Monday 26 October 2009

So What Will Branding Look Like in a Small Car World?

One of the most interesting aspects of trade mark practice is to deal with the relationship between trade marks and brands. When I had the pleasure to speak last July in India on branding, I dutifully attempted to set out the differences between trade marks and branding. Characterizations of this distinction abound and we did our best to distill them down for the audience. It was all most entertaining, until--during the Q&A afterward-- a person from the trade mark department of a major multinational was asked to what extent she was involved in brand activities at the company. The answer was simple and direct: "Not at all".

Her comment reminded me how both close, yet how removed, trade mark practice is from branding. Trade mark lawyers deal with issues such as likelihood of confusion, source identification, and inherent distinctiveness of trade marks. At the end of the day, however, the trade mark profession is apparently there to serve the further interests of the brand. What the brand manager wants is the assurance that all is quiet on the trade mark front, so that the she can get on with the task of developing and sustaining value in the brand.

I was reminded of this when reading an article that appeared in September 19th issue of The Economist, entitled "Small Isn't Beautiful: The Car Industry." The article described the continuing challenges confronting the automobile industry. From my IP perspective, one particular portion of the discussion caught my attention. There, the article, citing analyst Max Warburton, explained one major set of reasons why small vehicles are less profitable for car companies than are large vehicles, by comparing the small-car Fiat 500 with the sports utility Audi Q7 as follows:
"...[T]he fixed costs are nearly identical, whereas the variable costs of making the Q7 (labour, raw materials, and so on) are only about 10,000 Euros higher for the Audi. Yet the Fiat sells for as little as little as 10,000 Euros, compared with a sticker price of at least 40,000 Euros for the Audi."
The article went on to list three factors that augur in favour of a permanent trend in favour of small vehicles:

(1) The sale of more pricey cars has been encouraged in part by the availability of cheap leasing credit. In addition, there was an anticipation of a high post-lease sales price, which is depressed if too many such high-price vehicles are leased and later put into the secondary resale market.

(2) Baby boomers will more more likely to purchase smaller cars in their later years, because they will require less seating capacity.

(3) Stronger emissions standards will favour small vehicles.

Find the Killer Brand

I have several thoughts on all of this.

1. The article emphasized in bas-relief the relationship between branding and profitability, and the branding potential to leverage variable costs several times over the ratio of variable costs to fixed costs. It is no wonder that branding at the high end of a product line is so coveted. That said, the article also revealed the difficulty of leveraging brands in an environment with a clear (at least to The Economist) trend away from a consumer preference for high-end car products.

2. If it is true that smaller cars will be increasingly preferred, and that the margin on the sale of each such car will be materially less than that earned on the sale of a branded high-end vehicle, then the challenge is how to restructure a successful branding stratgegy in such an environment.

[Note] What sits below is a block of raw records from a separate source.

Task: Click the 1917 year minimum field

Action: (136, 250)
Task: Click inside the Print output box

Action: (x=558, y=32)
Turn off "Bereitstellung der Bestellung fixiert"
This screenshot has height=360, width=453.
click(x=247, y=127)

In such a situation, there will be in increasing emphasis on unit sales to make up for the loss of profits from decreased high-end brand sales.

3. From the branding point of view, the trick would seem to be to find the right branding for a lower-priced product offered by a company that had previously emphasized a higher-end product in its high end/low end product mix, and had calibrated its brand accordingly. This rebranding effort will need to compete with current brands that are perceived as identifying smaller cars of high value. How this competition of rebranding cars to emphasize smaller vehicles at the lower price range, both at the house mark and model name level, will play out may go a long way to determining the long-term viability of at least some of the companies in the auto industry.